霊感恐怖夜話
~霊能者が体験したコワい話~

霊能者が体験した、悪霊、怨霊、因縁などにまつわる恐怖の実話をお届けいたします。

第26回

「開かずの踏切」最寄りの私鉄駅近くにある開かずの踏切。そこでは今まで飛び込み自殺や事故が絶えず、浮かばれぬ霊が出没するという噂が流れていた。

霊能館公開

独身時代の一時期、プロのタロット占い師として活動していたことがあります。子供の頃からの占い好きが昂じて、いつの間にか副業みたいな感じになっていたんです。本業の会社勤めが休みの土日限定で、デパートやショッピングセンターのブースなどに派遣されて一見のお客さんを占っていました。

でも、あまり長くは続きませんでしたね。見ず知らずの人の悩みを聞いているうちにその業を背負っちゃったらしくて、突然、原因不明の大病をして辞めることになったんです。私、じつは子供の頃からかなりの霊感体質なんです。幸い病気は治りましたが、占いは趣味に留めておけば良かったといまだに深く後悔しています。

健康を取り戻しても霊感体質はそのままで、今でも時々、霊を見るのですが、この前遭遇したヤツはかなり壮絶でした。

昨年の春、都心のアパートから区外の広めのマンションへ引っ越したのですが、その最寄りの私鉄駅の近くにいわゆる開かずの踏切がありまして、朝夕のラッシュ時などはほとんど閉まったままなんです。しかもただ開かないだけじゃなく、無理に遮断機を潜って電車に轢かれちゃった事故や飛び込み自殺の類なんかも過去に何件かあったようで、地元では昔から呪いの踏切としても有名だと聞きました。
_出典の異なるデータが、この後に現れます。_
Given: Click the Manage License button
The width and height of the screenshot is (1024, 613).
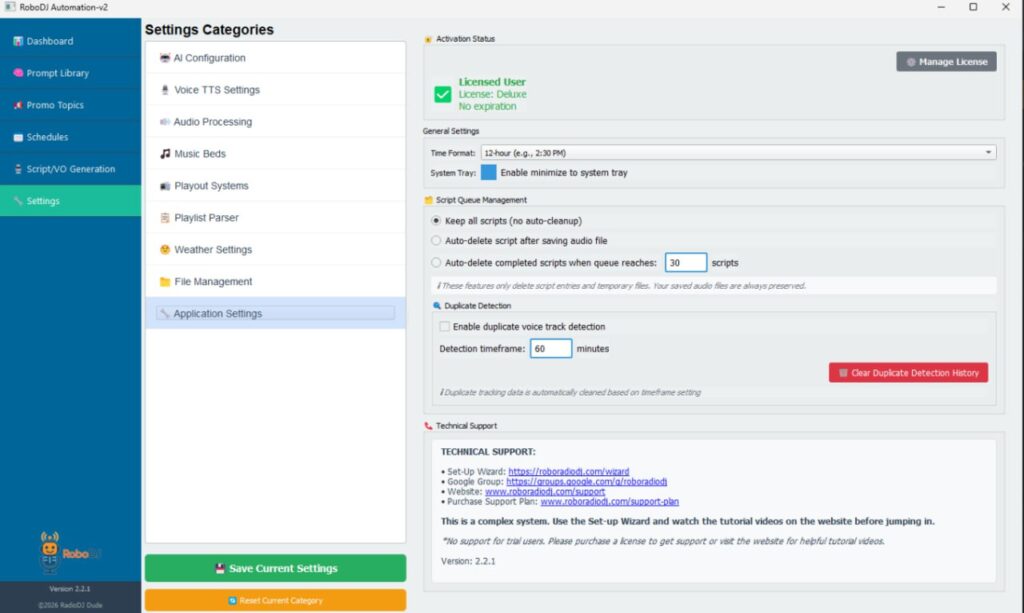Looking at the screenshot, I should click(946, 62).
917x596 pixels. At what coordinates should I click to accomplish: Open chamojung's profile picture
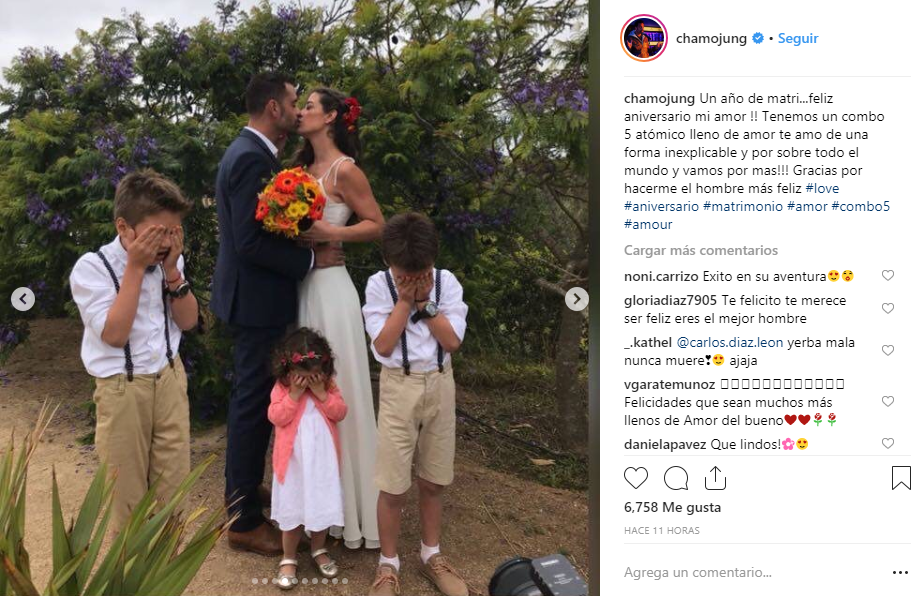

で、その日は、久しぶりに大学時代の友人と会う約束をしていまして朝、旦那を送り出してから私も身支度を調えて駅へ向かいました。もう9時を回っていたので例の踏切はちゃんと開いていたのですが、そこを通り過ぎている間、物凄く嫌な感じがしたんです。それで思わず振り返ったら、踏切の隅っこに真新しい献花が置かれていて、その前でしゃがんで手を合わせている小柄な人影が目に入りました。70代くらいの和服のお婆さんでした。
(ああ、また自殺か事故があったんだ……)
自分が感じた悪寒はそのせいかと思いました。でも、昨夜のニュースや新聞の報道ではここで何か起きたなんて言っていなかったな、などとぼんやり考えながら再び歩き出そうとした時、今度は「危ない!」という叫び声が聞こえてきたんです。

遮断機が降りた踏切の内側から、無理矢理に引っ張り出される若い女性の姿が見えました。その直後に急行が通り過ぎて、まさに間一髪という状況でした。その女性を助けた中年のサラリーマンらしき男性が、「あんた、死ぬぞ!」と血相変えて怒鳴っていました。すぐに駅員と警官が駆け寄ってきてちょっとした騒ぎになったのですが、私はある一点に目が釘付けになったままでした。

先ほどの和服のお婆さんが、女の子の足首をがっちりと掴んでいたんです。いえ正確にはお婆さんの上半身で、お腹から下はバッサリちぎれていました。とても悔しそうな表情でしたよ。踏切の中へ引き摺り込みたかったんですね。

目の血走ったお婆さんの顔が私の方へ向きそうになったので、慌ててその場を逃げました。以来、その踏切がある道は避け、凄く遠回りして駅へ行っています。